2026.8.23 みことばの光
先週の祈祷会では久しぶりに詩篇を学びました。146篇でした。全150篇の最後の五篇はいずれもハレルヤに始まりハレルヤに終わる賛美の詩篇です。私たちの生涯が神への賛美に終わるべきものであることを暗示しています。ハレルヤ(主をほめたたえよ!)との招きは、二人称複数(あなたがた)への招き、つまり神の民を礼拝賛美に招いているのですが、全体への呼びかけであると共に、一人一人の魂、私の魂への呼びかけでもあります。
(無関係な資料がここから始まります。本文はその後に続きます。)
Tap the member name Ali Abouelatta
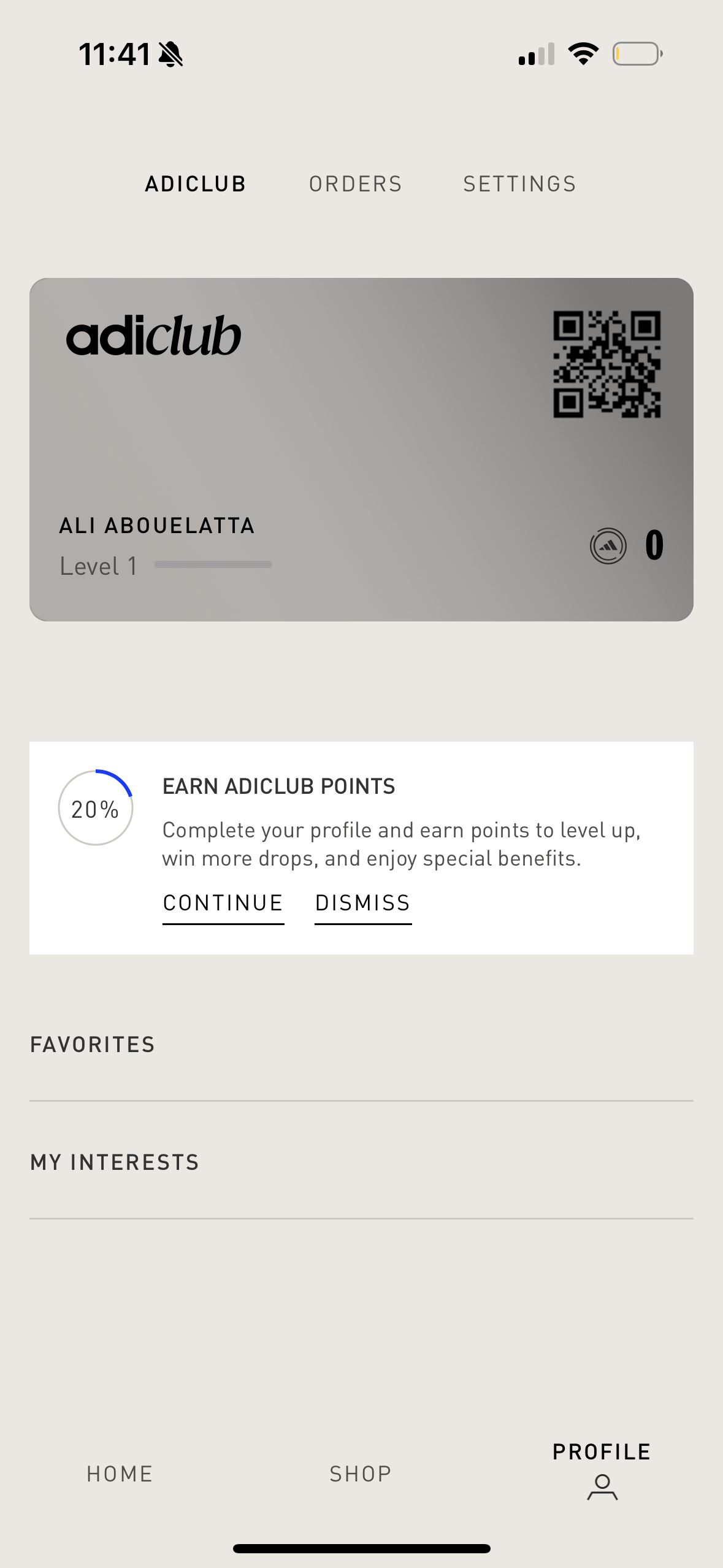click(x=156, y=526)
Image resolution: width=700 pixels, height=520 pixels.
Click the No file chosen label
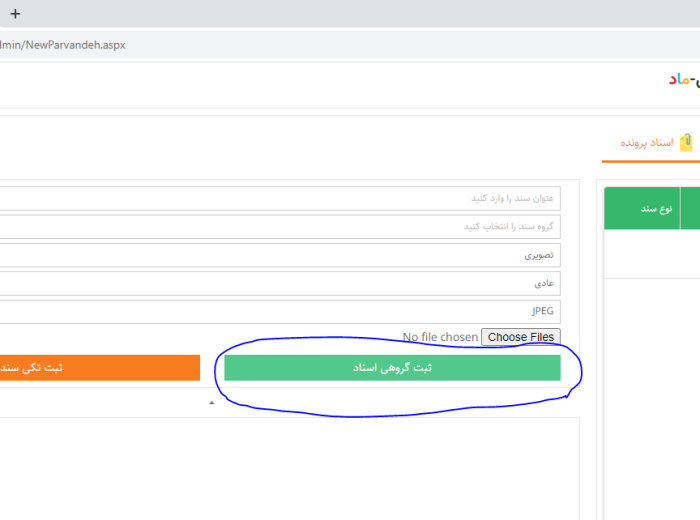tap(439, 337)

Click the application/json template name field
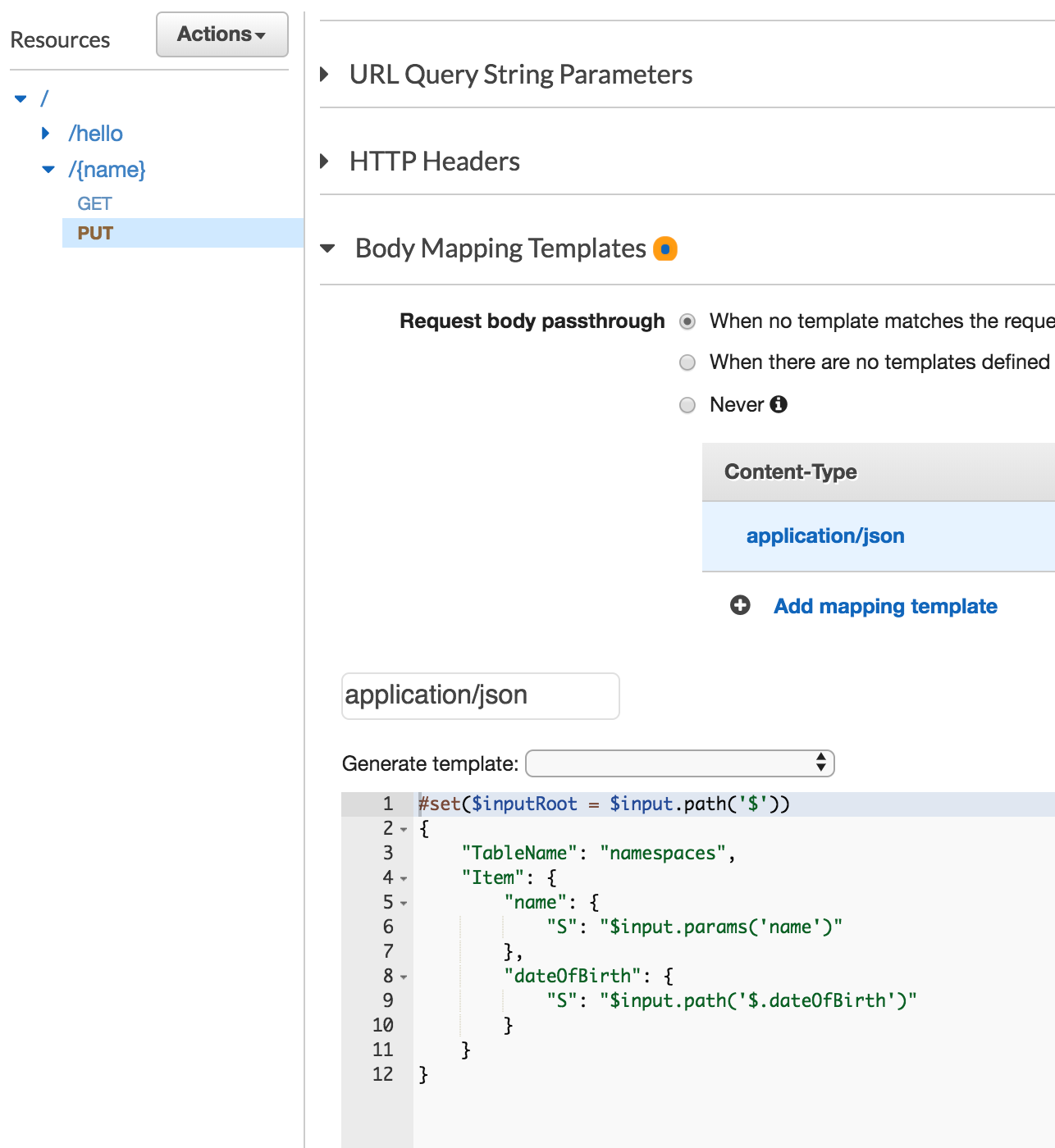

神の民の一員として私が魂の底から神へ賛美を献げることが求められているのです。
2節「生きている限り」「いのちある限り」という言葉は、私たちの生きる目的が、究極的には神の栄光を現わすことに向かうべきものであることを教えています。4節「霊が出て行くと」とは死の時です。霊とからだが分離すると、肉体は土に帰り、地上の一切のものとの関係が断たれます。その時私たちは、永遠の神の御前に、いかに生きたかが問われるのです。5節「幸いなのは、神を助けとし、主に望みを置く人。」永遠の神の御前に価値ある人生を歩んだ人は、神から永遠の冠を受けるのです。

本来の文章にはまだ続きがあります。